(Instructions for the task)
Start at the line below containing "Search (757, 2336)" and stop at the line containing "Back to blog (749, 2110)". Repeat every line of that stretch exactly, and nothing outside it.

───── The data ─────

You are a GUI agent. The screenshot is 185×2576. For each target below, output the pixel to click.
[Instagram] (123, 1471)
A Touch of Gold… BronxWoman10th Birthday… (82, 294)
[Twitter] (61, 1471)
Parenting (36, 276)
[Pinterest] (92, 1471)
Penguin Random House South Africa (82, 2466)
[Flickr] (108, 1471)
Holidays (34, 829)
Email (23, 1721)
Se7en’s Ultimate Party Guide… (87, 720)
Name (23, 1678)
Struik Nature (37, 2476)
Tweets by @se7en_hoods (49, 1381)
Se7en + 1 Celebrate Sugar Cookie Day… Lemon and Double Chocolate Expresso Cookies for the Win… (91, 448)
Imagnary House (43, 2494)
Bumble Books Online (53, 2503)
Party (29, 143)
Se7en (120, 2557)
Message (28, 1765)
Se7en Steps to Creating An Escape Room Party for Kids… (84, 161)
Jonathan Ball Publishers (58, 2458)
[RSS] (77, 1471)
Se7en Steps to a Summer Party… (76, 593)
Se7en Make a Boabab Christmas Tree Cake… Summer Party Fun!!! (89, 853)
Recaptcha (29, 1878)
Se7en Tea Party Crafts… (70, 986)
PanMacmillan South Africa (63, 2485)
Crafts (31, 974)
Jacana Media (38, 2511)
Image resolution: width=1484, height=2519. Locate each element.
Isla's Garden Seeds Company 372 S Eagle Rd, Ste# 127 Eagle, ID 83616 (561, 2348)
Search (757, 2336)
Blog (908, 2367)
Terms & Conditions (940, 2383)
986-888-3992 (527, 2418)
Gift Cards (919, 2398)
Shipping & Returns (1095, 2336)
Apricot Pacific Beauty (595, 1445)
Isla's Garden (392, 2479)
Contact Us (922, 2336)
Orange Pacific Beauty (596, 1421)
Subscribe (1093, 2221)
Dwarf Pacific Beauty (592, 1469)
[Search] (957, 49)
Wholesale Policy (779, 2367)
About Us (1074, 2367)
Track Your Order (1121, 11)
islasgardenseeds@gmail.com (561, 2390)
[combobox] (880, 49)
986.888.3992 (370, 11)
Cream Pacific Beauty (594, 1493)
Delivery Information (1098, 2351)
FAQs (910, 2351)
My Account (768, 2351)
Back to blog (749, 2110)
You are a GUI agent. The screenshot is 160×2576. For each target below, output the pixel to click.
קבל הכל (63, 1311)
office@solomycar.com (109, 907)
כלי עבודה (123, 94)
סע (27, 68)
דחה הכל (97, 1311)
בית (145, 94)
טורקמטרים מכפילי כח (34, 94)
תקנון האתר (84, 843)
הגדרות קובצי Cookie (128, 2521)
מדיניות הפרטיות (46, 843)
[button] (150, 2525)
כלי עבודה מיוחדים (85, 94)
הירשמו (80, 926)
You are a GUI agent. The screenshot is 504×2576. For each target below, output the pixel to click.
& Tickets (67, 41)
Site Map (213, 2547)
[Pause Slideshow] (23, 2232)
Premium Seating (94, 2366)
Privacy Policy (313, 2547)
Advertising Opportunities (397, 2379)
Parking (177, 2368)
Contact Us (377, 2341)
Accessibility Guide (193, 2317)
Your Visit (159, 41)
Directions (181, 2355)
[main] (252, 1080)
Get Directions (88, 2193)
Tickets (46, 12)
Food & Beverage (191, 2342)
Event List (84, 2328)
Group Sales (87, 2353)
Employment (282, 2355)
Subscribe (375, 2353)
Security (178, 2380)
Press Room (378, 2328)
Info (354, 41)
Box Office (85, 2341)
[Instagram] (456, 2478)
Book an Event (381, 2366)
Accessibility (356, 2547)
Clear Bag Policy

─────

(Task output)
Search (757, 2336)
Blog (908, 2367)
Terms & Conditions (940, 2383)
986-888-3992 (527, 2418)
Gift Cards (919, 2398)
Shipping & Returns (1095, 2336)
Apricot Pacific Beauty (595, 1445)
Isla's Garden (392, 2479)
Contact Us (922, 2336)
Orange Pacific Beauty (596, 1421)
Subscribe (1093, 2221)
Dwarf Pacific Beauty (592, 1469)
[Search] (957, 49)
Wholesale Policy (779, 2367)
About Us (1074, 2367)
Track Your Order (1121, 11)
islasgardenseeds@gmail.com (561, 2390)
[combobox] (880, 49)
986.888.3992 (370, 11)
Cream Pacific Beauty (594, 1493)
Delivery Information (1098, 2351)
FAQs (910, 2351)
My Account (768, 2351)
Back to blog (749, 2110)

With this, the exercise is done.